*** Source material ***
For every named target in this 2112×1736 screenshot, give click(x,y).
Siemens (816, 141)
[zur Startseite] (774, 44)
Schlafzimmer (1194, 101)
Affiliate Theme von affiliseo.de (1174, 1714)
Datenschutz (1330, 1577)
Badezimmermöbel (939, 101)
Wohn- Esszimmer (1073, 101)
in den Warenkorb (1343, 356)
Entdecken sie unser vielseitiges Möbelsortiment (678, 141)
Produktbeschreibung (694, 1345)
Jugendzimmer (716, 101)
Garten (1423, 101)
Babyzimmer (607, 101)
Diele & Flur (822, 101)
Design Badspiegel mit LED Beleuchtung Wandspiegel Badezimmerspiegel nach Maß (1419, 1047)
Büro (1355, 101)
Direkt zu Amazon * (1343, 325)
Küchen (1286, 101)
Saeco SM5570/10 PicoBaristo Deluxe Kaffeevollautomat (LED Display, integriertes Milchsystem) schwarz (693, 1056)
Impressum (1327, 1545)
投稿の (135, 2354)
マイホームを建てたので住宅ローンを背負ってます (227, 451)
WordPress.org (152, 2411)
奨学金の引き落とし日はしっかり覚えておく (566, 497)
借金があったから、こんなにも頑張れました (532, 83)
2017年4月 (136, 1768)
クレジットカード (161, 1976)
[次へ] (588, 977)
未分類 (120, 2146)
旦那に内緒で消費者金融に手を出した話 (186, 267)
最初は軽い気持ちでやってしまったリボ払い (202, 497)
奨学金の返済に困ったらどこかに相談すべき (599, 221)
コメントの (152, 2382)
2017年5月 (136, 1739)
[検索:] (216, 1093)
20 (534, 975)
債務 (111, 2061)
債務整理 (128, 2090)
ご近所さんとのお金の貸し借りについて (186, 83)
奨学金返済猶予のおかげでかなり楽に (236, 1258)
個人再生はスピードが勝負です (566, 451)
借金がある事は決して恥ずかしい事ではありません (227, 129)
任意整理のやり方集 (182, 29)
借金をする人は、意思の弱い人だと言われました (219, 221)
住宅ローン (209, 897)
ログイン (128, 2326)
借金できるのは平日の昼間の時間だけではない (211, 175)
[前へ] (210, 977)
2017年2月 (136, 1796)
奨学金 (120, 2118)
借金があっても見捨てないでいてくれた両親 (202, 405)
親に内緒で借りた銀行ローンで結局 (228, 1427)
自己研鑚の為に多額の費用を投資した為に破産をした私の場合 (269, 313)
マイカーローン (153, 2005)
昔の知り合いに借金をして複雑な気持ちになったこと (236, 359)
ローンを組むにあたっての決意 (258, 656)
***
▸ What you have to do:
Nothing should be dropped: transcribe all the material exactly.

▸ Response area:
For every named target in this 2112×1736 screenshot, give click(x,y).
Siemens (816, 141)
[zur Startseite] (774, 44)
Schlafzimmer (1194, 101)
Affiliate Theme von affiliseo.de (1174, 1714)
Datenschutz (1330, 1577)
Badezimmermöbel (939, 101)
Wohn- Esszimmer (1073, 101)
in den Warenkorb (1343, 356)
Entdecken sie unser vielseitiges Möbelsortiment (678, 141)
Produktbeschreibung (694, 1345)
Jugendzimmer (716, 101)
Garten (1423, 101)
Babyzimmer (607, 101)
Diele & Flur (822, 101)
Design Badspiegel mit LED Beleuchtung Wandspiegel Badezimmerspiegel nach Maß (1419, 1047)
Büro (1355, 101)
Direkt zu Amazon * (1343, 325)
Küchen (1286, 101)
Saeco SM5570/10 PicoBaristo Deluxe Kaffeevollautomat (LED Display, integriertes Milchsystem) schwarz (693, 1056)
Impressum (1327, 1545)
投稿の (135, 2354)
マイホームを建てたので住宅ローンを背負ってます (227, 451)
WordPress.org (152, 2411)
奨学金の引き落とし日はしっかり覚えておく (566, 497)
借金があったから、こんなにも頑張れました (532, 83)
2017年4月 (136, 1768)
クレジットカード (161, 1976)
[次へ] (588, 977)
未分類 (120, 2146)
旦那に内緒で消費者金融に手を出した話 (186, 267)
最初は軽い気持ちでやってしまったリボ払い (202, 497)
奨学金の返済に困ったらどこかに相談すべき (599, 221)
コメントの (152, 2382)
2017年5月 (136, 1739)
[検索:] (216, 1093)
20 (534, 975)
債務 (111, 2061)
債務整理 (128, 2090)
ご近所さんとのお金の貸し借りについて (186, 83)
奨学金返済猶予のおかげでかなり楽に (236, 1258)
個人再生はスピードが勝負です (566, 451)
借金がある事は決して恥ずかしい事ではありません (227, 129)
任意整理のやり方集 (182, 29)
借金をする人は、意思の弱い人だと言われました (219, 221)
住宅ローン (209, 897)
ログイン (128, 2326)
借金できるのは平日の昼間の時間だけではない (211, 175)
[前へ] (210, 977)
2017年2月 (136, 1796)
奨学金 (120, 2118)
借金があっても見捨てないでいてくれた両親 (202, 405)
親に内緒で借りた銀行ローンで結局 (228, 1427)
自己研鑚の為に多額の費用を投資した為に破産をした私の場合 (269, 313)
マイカーローン (153, 2005)
昔の知り合いに借金をして複雑な気持ちになったこと (236, 359)
ローンを組むにあたっての決意 (258, 656)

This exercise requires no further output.